Other alternatives available through the Minneapolis VA Medical Center include a ten-week, outpatient program emphasizing Behavior Modification as the primary approach and a bariatric surgery program.

More information can be found at http://www.umn.edu/mnoc

Charles J. Billington, M.D.

Dr. Charles J. Billington

Charles J. Billington, M.D. is Associate Director of the Minnesota Obesity Center, a statewide resource for obesity research, clinical approaches and education supported by the national institutes of Health and the University of Minnesota. He is Director of the Special Diagnostic and Treatment Unit and Medical Director of the Medical Subspecialty Clinics at the Minneapolis VA Medical Center and Professor of Medicine at the University of Minnesota. The obesity treatment program at the Minneapolis VA Medical Center was created and is directed by Dr. Billington.

Dr. Billington received his undergraduate degree from Rice University in 1975 and his Medical degree from the University of Kansas in 1978. He is Board Certified in Internal Medicine and Endocrinology and Metabolism. He has been on the staff of the Minneapolis VA Medical Center and the University of Minnesota since 1983. Dr. Billington is active in the North American Association for the Study of Obesity, where he has served as Chairman of the Education Committee, is currently Vice President, and will serve as President in 2000-2001. He has served on the Nutrition Study Section of the National Institutes of Health and is currently a member of the NIH National Task Force on the Prevention and Treatment of Obesity.

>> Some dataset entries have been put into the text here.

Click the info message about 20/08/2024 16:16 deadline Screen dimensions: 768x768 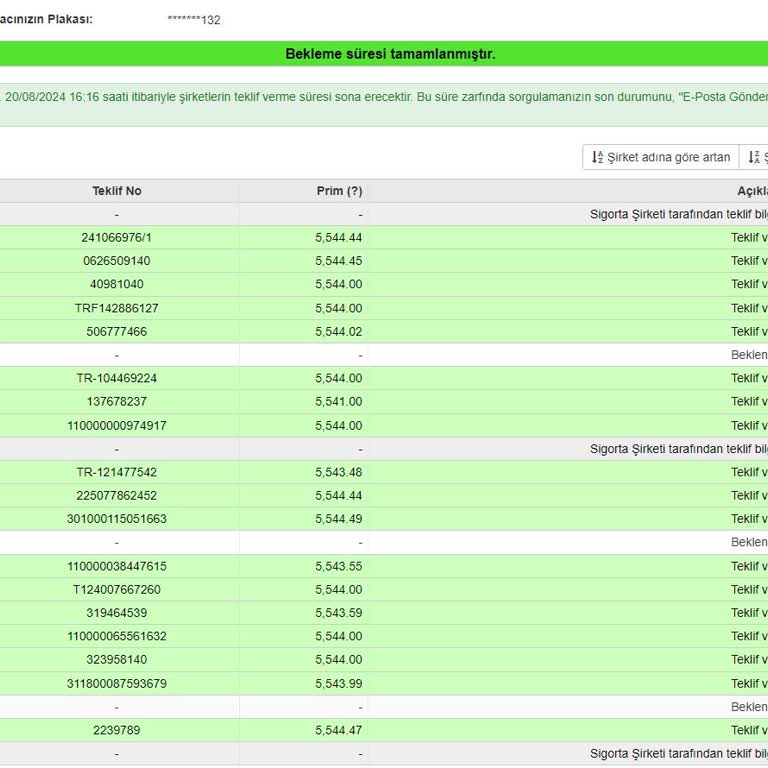coord(386,97)
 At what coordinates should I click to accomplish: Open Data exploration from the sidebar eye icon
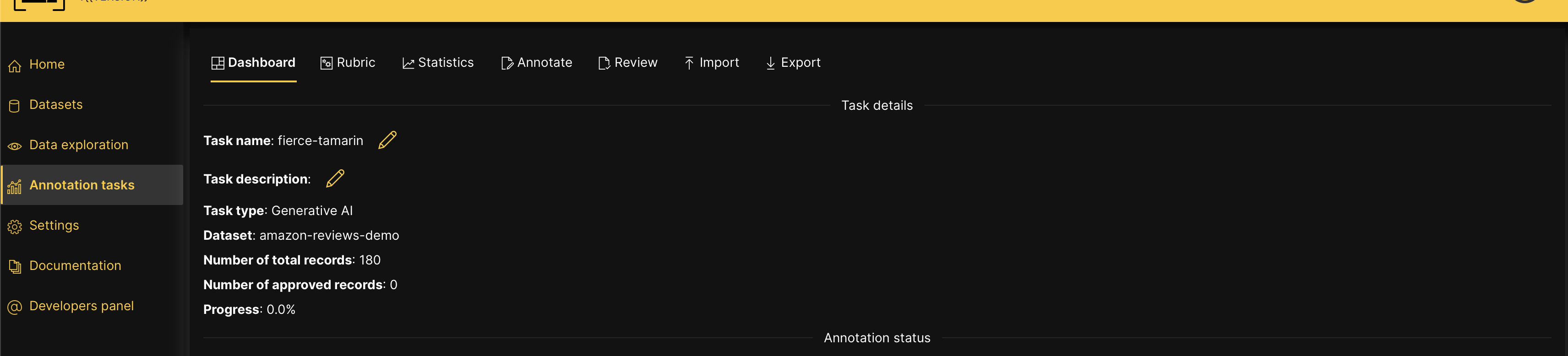pos(15,145)
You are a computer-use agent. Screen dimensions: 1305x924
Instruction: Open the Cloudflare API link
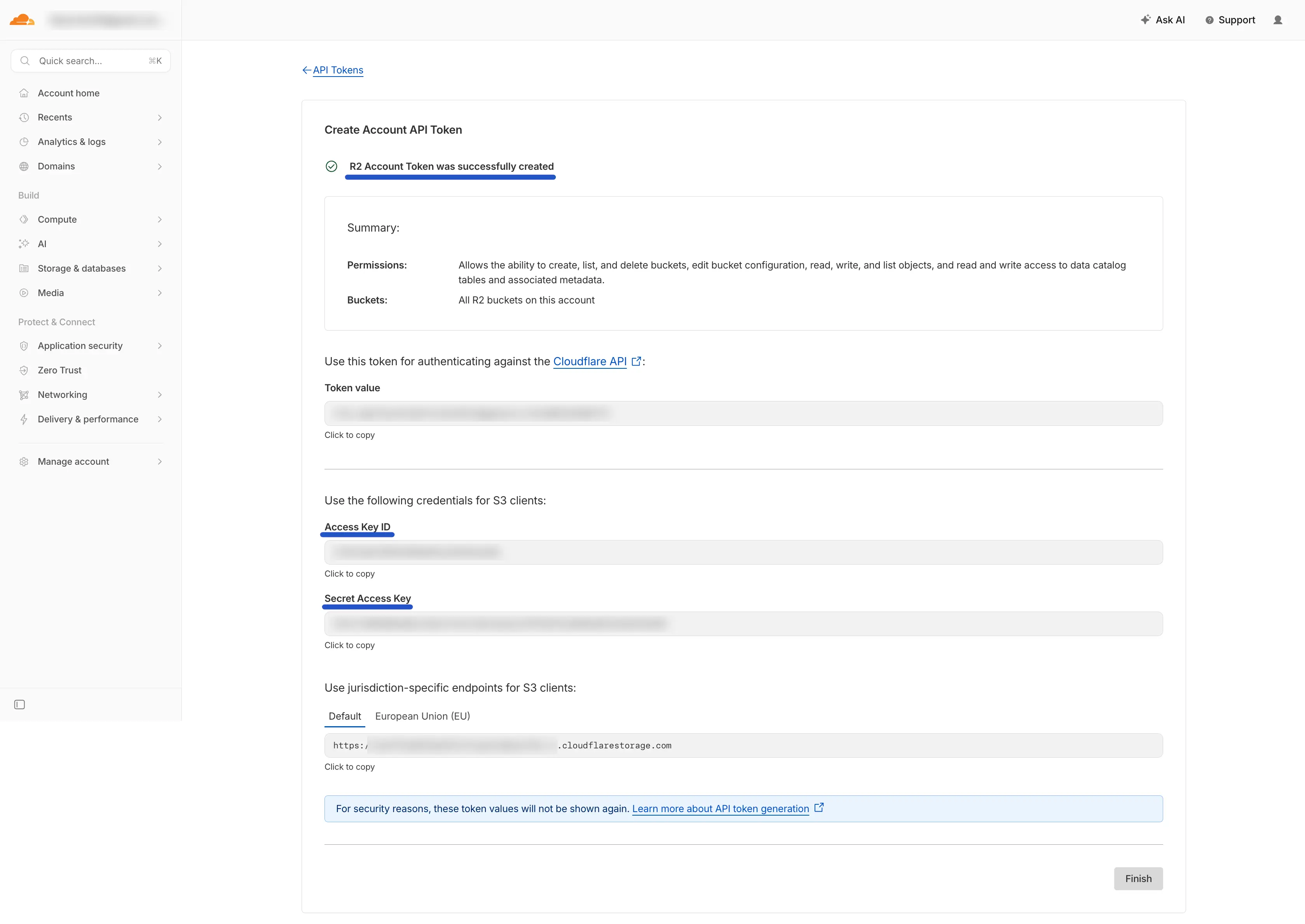(590, 361)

Dr. Billington's interest in obesity grew out of two sources. The first was a recognition that many of the diabetes problems he was seeing in his clinical endocrinology practice were related to obesity and were potentially treatable by a weight loss. The second was his research into the hormonal and brain mechanisms that regulate appetite and metabolism. It is hoped that progress in understanding basic mechanisms can be applied to the clinical problems of obesity and diabetes. Grant awards from the Department of Veterans Affairs and the National Institutes of Health support these research programs. Reports related to this research and related clinical activities have resulted in more than 100 articles and book chapters.